Problem details: Copy out each line of the data that includes the string "description".
•••••
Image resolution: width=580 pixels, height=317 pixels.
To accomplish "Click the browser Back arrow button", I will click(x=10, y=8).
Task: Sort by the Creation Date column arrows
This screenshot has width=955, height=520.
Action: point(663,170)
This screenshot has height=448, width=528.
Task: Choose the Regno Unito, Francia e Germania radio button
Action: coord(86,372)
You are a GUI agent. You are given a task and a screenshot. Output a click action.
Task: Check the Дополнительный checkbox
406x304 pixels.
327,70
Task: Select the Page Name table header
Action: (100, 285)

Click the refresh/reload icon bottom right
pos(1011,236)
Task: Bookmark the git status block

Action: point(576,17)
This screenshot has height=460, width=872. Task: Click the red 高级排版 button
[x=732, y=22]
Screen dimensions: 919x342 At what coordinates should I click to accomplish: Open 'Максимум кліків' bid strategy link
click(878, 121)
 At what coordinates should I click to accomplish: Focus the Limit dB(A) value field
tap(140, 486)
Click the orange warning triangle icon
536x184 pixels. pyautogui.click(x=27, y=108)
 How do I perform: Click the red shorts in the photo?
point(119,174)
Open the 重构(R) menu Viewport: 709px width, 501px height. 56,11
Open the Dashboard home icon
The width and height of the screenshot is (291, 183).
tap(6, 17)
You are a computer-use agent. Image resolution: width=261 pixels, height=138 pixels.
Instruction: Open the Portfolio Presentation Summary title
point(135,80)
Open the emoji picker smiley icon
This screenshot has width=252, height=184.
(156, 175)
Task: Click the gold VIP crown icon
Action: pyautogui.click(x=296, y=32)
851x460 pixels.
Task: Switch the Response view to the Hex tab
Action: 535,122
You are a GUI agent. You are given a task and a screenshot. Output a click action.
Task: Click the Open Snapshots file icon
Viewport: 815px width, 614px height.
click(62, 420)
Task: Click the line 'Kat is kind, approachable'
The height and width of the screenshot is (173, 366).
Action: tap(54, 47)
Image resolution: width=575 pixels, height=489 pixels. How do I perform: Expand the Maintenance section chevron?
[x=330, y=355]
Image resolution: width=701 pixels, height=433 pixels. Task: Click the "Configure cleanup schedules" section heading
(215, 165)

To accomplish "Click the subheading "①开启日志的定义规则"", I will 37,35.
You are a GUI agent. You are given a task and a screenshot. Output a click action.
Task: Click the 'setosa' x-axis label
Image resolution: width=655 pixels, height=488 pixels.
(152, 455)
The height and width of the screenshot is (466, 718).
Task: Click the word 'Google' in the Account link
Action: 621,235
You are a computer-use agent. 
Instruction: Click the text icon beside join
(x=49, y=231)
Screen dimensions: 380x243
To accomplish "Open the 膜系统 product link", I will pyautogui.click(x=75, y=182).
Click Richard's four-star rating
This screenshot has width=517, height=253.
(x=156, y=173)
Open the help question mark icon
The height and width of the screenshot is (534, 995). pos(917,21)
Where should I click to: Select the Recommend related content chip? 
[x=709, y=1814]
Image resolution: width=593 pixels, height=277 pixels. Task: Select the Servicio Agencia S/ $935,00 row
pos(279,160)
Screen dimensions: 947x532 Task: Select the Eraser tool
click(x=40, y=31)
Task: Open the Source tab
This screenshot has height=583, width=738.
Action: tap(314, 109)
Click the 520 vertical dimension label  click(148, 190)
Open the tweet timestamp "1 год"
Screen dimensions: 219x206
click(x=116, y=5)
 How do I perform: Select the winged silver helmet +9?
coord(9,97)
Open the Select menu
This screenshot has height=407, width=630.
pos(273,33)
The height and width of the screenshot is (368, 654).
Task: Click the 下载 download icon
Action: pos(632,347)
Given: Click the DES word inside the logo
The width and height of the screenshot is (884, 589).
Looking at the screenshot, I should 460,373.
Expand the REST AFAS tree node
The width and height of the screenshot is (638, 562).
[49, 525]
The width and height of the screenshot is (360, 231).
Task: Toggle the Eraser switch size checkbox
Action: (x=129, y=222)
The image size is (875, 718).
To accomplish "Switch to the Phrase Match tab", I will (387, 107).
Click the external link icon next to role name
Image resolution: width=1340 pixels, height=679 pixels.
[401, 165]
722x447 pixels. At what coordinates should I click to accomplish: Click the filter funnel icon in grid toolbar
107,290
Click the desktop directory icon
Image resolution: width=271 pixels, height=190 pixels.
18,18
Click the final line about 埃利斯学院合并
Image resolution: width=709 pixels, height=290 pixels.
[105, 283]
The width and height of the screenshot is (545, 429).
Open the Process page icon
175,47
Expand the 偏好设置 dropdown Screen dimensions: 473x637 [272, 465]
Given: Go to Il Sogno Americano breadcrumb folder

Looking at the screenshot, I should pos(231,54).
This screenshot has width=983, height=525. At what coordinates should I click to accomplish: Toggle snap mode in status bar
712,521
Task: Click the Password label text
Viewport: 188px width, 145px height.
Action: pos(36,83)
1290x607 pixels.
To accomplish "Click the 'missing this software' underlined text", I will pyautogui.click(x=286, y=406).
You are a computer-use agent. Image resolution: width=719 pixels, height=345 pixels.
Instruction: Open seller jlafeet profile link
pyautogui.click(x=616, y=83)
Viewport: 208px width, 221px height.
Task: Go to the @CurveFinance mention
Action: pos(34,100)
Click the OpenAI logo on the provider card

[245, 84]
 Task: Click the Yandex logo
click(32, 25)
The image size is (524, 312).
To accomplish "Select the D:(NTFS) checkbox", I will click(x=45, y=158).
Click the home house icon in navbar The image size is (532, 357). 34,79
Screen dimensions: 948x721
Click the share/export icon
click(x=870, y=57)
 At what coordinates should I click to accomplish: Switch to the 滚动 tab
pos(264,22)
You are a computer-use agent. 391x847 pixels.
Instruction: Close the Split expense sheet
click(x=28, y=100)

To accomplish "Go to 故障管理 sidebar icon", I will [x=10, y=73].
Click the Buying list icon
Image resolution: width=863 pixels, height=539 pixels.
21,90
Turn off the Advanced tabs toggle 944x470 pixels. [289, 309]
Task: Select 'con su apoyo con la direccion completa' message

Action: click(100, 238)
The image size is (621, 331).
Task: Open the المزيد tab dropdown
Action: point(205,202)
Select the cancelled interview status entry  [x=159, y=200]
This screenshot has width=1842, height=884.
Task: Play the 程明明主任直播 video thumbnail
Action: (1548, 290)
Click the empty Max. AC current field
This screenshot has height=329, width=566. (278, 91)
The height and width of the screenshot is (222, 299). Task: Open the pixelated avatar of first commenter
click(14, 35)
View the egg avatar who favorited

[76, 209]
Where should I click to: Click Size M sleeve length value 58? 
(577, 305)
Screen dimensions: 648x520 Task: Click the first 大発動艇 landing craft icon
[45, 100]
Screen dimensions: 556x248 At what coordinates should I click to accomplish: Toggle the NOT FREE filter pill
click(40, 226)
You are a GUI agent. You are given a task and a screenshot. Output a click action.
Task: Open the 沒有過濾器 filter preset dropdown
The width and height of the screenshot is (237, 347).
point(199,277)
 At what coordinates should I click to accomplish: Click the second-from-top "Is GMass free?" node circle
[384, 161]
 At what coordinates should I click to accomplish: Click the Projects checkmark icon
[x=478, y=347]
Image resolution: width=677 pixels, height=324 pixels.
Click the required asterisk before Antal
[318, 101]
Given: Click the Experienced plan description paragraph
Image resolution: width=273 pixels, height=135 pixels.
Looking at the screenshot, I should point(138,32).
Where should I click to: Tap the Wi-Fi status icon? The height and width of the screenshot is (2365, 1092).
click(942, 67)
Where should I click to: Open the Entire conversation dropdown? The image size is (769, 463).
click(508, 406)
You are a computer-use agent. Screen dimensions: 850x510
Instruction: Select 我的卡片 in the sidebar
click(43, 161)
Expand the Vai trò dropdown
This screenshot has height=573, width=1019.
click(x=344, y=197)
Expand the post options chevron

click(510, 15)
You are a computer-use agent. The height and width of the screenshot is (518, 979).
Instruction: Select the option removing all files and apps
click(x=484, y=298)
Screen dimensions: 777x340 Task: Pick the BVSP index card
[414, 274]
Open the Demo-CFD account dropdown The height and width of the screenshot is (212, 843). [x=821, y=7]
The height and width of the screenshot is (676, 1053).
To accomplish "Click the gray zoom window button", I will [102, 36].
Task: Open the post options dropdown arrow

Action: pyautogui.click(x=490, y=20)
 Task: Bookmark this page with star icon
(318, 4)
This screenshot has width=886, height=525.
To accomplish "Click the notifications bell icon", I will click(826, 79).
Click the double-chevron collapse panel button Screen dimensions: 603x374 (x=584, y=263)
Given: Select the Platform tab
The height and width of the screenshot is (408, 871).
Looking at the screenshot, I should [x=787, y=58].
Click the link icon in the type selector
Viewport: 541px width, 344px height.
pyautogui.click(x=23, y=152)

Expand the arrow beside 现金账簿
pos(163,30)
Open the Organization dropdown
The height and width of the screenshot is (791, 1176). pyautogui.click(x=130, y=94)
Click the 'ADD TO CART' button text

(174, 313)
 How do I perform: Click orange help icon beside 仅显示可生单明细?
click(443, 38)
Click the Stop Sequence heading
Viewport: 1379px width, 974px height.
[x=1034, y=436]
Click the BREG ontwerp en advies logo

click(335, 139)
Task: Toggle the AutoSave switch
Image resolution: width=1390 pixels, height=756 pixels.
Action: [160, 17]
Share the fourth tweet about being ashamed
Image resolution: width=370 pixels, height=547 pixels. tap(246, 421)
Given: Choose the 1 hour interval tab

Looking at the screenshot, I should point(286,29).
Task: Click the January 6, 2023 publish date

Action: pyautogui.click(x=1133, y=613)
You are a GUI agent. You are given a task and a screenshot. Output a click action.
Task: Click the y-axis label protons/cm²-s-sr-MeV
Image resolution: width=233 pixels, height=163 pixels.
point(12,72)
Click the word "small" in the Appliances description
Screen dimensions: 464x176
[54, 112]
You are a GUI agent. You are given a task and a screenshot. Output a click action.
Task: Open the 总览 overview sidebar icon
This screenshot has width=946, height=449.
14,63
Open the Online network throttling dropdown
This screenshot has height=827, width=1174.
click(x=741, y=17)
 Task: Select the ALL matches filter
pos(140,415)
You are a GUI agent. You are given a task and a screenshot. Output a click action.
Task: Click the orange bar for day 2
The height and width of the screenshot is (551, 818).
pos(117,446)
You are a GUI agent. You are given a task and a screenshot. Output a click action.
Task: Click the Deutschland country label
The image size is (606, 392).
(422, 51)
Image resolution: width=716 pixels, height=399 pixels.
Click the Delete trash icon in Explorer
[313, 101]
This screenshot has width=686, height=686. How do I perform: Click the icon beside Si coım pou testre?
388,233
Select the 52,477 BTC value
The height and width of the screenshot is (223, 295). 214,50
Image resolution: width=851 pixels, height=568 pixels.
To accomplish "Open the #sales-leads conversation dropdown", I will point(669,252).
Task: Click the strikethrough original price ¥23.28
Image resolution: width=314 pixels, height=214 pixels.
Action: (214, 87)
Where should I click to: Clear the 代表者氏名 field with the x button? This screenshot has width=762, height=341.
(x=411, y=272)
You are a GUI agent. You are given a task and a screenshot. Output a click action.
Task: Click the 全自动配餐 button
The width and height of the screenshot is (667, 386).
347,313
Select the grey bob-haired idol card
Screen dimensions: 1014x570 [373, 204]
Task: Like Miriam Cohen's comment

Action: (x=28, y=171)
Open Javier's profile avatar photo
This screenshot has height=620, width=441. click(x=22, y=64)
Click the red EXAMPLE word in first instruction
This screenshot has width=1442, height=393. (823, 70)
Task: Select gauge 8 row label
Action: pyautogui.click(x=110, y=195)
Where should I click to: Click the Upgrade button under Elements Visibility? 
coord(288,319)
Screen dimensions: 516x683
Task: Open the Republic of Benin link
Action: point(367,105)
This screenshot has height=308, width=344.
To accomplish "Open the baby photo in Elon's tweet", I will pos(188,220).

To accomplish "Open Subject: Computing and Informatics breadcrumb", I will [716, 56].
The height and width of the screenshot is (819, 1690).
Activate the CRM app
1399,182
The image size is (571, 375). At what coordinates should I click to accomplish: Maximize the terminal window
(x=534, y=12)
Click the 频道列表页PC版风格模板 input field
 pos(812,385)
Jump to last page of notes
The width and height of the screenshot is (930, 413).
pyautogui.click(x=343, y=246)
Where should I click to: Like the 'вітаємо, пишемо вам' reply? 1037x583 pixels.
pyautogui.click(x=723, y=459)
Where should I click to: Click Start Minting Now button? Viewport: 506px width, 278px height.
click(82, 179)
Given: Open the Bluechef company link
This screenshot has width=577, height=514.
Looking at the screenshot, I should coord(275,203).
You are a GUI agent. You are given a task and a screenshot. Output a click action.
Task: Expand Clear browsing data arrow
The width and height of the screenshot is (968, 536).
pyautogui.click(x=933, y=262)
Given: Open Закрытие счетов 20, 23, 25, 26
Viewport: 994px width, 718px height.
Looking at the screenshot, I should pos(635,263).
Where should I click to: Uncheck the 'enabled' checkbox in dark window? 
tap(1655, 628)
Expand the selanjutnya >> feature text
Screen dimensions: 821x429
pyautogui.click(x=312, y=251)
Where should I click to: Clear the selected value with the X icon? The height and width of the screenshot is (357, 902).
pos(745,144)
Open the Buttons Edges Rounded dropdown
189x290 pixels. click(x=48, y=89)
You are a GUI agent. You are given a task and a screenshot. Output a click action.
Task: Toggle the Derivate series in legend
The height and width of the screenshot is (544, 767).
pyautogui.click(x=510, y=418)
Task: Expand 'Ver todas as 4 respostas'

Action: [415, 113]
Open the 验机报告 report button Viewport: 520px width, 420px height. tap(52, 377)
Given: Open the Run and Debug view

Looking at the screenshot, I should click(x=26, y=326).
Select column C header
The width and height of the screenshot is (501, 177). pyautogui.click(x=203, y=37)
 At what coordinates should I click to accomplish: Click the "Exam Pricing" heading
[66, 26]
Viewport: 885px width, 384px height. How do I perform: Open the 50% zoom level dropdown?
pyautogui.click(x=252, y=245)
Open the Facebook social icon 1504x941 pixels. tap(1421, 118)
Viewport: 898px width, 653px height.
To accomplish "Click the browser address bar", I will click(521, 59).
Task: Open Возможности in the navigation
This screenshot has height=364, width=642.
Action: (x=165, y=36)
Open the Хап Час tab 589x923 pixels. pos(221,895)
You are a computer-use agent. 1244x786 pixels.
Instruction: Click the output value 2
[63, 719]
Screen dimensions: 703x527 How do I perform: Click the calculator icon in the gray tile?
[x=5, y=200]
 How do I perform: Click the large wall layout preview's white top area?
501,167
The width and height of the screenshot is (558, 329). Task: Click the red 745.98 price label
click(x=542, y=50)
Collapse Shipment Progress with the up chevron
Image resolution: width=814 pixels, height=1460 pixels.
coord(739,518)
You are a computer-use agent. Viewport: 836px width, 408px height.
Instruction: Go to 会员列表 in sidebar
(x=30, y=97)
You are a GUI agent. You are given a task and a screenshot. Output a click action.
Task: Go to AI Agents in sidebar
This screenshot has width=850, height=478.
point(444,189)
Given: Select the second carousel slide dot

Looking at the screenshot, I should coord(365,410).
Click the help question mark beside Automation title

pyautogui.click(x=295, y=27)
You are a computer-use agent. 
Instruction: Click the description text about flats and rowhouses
•••••
Task result:
Given: Click the Experienced plan description paragraph
Click the word "small" in the Appliances description
Instruction: Click the description text about flats and rowhouses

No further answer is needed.